PROBLEM: Copy out, from the entries below, each line holding the string "notifications".

EXERCISE INPUTS:
□ □ □ □

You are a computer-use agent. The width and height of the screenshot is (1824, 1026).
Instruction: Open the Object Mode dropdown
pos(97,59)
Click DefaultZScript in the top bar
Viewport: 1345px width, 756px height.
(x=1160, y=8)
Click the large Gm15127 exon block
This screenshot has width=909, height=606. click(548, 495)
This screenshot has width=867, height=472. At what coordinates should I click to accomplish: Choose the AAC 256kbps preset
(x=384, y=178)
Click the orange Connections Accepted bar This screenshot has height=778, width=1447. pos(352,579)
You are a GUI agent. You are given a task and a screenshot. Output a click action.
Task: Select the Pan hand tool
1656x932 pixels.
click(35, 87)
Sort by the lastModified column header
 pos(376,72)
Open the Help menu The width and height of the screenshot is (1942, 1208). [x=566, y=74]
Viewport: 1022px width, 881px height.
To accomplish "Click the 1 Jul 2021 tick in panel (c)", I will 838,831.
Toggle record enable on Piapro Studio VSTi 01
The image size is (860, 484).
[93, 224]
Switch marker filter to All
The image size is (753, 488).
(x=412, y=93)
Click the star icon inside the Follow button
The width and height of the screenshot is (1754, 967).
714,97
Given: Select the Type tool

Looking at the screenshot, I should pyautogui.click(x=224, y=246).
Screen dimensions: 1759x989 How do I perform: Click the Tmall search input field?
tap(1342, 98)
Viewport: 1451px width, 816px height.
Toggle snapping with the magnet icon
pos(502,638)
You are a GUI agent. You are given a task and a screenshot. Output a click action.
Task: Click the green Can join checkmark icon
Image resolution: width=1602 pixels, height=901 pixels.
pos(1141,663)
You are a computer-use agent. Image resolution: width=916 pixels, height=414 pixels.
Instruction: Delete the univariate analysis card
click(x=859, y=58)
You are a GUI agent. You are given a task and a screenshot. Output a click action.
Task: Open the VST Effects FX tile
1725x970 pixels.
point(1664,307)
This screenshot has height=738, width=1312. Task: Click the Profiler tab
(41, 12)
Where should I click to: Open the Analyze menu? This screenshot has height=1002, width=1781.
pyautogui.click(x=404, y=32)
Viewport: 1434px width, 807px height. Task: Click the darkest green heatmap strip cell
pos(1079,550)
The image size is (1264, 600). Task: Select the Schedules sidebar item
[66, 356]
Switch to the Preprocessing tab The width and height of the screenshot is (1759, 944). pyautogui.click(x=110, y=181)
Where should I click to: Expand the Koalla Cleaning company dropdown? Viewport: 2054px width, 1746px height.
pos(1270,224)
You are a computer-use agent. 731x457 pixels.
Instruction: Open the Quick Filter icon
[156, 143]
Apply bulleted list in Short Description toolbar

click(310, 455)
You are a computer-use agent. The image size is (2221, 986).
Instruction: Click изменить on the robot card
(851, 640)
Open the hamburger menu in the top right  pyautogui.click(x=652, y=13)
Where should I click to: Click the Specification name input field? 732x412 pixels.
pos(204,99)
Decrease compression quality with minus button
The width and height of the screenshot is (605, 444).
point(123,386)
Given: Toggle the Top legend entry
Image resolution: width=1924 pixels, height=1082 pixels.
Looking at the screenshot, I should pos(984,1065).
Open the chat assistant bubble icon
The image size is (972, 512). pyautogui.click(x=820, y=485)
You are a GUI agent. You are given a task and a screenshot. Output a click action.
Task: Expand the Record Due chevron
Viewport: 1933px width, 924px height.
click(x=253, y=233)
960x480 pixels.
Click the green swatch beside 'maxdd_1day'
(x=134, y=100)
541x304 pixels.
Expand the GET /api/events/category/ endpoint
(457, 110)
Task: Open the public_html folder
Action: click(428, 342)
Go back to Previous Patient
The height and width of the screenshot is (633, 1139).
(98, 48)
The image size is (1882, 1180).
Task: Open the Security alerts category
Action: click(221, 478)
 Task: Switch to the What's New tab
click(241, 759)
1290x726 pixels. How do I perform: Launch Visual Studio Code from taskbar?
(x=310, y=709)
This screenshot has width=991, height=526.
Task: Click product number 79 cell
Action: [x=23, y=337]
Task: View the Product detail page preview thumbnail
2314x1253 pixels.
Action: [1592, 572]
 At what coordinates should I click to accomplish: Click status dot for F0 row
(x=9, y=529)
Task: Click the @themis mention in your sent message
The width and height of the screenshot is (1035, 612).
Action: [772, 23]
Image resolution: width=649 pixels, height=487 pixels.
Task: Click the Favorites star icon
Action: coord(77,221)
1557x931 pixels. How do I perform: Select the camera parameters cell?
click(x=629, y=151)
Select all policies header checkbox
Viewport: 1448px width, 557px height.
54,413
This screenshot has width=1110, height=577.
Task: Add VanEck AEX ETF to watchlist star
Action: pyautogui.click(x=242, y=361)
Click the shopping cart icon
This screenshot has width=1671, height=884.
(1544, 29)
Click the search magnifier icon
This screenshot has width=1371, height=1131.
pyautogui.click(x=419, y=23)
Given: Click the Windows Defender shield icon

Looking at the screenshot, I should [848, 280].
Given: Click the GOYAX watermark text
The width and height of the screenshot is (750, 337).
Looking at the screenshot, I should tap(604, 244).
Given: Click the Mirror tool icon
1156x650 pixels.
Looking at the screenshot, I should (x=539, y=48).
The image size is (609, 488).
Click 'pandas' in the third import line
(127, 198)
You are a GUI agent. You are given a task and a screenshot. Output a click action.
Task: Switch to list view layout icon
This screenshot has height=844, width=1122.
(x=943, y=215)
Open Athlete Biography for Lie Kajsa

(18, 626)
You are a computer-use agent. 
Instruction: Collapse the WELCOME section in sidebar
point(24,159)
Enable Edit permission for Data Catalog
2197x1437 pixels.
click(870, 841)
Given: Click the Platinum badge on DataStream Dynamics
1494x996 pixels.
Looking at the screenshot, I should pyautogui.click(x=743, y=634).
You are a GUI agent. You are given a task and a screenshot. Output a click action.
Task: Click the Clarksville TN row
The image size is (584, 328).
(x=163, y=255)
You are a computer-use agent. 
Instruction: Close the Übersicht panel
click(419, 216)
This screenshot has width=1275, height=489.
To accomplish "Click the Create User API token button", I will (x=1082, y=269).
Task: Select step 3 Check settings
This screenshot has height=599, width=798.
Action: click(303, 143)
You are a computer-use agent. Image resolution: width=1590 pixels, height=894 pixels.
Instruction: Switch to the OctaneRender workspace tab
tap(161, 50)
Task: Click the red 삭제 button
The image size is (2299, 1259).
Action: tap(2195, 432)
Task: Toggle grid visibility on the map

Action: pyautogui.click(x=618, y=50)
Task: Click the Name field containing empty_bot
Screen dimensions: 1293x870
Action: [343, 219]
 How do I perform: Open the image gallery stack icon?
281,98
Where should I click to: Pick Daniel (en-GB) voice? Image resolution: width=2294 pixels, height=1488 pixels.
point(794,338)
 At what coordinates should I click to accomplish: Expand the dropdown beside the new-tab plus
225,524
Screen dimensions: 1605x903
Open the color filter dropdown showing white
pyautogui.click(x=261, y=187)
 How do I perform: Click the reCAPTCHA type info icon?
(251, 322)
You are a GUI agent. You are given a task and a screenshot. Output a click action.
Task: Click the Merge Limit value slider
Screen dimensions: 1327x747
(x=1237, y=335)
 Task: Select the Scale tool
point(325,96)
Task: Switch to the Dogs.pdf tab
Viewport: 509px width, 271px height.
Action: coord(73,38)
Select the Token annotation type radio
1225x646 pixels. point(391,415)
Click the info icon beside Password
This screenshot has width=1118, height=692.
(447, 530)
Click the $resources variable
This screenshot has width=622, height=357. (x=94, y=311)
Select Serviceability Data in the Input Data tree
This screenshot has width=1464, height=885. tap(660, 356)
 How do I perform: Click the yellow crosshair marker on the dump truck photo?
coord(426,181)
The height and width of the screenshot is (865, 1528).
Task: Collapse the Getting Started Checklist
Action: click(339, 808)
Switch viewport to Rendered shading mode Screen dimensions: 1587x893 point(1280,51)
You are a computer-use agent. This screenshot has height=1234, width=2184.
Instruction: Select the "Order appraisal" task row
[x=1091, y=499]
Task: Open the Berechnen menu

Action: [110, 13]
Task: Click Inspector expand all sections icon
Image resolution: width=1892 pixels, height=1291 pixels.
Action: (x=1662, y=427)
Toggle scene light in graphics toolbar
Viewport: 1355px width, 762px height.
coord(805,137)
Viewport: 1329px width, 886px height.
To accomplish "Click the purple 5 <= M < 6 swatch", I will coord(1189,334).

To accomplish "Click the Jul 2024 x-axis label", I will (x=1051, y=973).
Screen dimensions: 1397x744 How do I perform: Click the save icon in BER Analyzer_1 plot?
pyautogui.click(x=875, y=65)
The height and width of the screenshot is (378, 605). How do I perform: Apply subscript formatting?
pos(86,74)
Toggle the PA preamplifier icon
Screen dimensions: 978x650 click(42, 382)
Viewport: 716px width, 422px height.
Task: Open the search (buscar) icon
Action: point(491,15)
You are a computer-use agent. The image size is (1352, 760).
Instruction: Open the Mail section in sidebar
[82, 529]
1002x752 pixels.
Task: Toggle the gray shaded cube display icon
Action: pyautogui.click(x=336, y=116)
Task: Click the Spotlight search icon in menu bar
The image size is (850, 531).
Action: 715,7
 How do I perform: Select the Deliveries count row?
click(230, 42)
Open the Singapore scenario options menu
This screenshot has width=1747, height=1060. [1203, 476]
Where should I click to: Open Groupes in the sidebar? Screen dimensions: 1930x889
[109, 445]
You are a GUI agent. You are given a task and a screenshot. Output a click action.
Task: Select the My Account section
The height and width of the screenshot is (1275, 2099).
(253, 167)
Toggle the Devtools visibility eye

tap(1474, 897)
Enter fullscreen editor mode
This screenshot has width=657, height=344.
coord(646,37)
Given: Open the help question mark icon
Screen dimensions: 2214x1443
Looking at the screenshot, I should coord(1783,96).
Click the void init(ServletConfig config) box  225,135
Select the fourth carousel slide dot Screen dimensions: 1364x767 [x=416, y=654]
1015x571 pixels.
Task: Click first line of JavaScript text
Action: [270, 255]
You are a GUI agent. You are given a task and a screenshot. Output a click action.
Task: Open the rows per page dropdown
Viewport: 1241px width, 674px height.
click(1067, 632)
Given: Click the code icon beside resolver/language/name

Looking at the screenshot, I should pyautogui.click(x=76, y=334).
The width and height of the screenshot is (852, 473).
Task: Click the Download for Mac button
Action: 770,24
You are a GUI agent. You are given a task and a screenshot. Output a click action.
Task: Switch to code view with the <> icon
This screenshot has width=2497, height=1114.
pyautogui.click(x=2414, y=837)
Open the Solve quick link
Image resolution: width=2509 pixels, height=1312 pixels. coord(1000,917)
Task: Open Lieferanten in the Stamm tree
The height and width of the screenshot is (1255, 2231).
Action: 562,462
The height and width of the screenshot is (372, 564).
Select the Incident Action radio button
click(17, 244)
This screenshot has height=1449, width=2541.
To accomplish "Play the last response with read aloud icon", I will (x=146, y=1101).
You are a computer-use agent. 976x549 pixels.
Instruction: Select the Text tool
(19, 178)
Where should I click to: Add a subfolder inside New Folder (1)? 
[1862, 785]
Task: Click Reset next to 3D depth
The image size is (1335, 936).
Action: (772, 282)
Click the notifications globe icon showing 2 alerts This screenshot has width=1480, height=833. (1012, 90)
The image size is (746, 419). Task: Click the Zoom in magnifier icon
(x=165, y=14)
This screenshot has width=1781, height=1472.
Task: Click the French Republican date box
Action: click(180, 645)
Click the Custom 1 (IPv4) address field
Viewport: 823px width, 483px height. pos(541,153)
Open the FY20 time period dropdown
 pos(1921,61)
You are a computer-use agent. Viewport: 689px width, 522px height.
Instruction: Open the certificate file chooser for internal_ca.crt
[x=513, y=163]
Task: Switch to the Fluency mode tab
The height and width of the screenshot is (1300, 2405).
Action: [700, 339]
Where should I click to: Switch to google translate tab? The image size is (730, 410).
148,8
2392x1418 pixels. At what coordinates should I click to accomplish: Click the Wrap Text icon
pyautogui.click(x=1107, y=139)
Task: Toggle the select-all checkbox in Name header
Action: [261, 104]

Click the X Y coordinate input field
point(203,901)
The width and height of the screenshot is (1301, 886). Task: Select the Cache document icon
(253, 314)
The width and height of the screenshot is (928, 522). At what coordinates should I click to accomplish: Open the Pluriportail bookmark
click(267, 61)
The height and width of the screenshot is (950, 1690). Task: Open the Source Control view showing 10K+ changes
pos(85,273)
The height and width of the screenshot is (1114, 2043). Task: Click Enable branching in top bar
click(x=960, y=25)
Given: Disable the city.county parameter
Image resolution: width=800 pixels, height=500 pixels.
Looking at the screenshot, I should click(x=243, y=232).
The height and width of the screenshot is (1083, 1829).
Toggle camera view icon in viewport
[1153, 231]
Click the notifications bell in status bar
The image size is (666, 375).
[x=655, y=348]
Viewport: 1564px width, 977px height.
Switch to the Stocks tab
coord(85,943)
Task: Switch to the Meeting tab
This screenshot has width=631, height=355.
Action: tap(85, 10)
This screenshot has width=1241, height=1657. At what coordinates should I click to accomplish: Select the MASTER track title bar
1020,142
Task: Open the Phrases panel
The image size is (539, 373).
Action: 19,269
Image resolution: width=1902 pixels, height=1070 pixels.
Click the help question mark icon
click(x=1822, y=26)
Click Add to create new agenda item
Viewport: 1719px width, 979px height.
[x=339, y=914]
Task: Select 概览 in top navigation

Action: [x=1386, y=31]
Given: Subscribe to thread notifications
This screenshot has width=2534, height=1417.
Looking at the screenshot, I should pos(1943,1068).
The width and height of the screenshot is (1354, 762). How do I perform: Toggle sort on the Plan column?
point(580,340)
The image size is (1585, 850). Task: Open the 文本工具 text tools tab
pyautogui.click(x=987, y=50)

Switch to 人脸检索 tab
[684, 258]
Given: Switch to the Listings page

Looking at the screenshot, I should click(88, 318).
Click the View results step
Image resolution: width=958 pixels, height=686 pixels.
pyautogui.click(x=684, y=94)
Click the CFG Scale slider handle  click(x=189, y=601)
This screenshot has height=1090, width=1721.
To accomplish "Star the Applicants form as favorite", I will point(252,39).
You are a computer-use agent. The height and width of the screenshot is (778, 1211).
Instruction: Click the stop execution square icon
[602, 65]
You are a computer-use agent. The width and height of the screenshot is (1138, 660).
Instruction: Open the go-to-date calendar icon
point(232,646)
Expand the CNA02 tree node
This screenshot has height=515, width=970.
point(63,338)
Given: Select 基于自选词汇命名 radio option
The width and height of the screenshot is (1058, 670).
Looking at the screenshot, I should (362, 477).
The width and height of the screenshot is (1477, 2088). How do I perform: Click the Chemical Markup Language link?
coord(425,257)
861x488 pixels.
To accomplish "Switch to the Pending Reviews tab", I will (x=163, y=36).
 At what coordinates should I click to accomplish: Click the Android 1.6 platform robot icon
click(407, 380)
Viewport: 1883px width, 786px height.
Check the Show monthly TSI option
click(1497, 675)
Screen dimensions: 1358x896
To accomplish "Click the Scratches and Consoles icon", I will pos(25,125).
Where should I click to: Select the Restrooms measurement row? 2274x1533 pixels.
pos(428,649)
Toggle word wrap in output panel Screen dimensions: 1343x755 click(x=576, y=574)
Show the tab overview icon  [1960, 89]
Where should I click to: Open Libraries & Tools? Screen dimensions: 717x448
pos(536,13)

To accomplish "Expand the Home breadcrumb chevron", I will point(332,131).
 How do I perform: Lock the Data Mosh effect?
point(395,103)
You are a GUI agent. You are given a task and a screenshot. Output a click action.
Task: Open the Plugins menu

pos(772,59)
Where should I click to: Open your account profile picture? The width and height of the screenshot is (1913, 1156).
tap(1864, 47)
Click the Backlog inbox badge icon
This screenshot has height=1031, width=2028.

□ □ □ □

TASK ANSWER:
Click the notifications globe icon showing 2 alerts This screenshot has width=1480, height=833. (1012, 90)
Click the notifications bell in status bar
Given: Subscribe to thread notifications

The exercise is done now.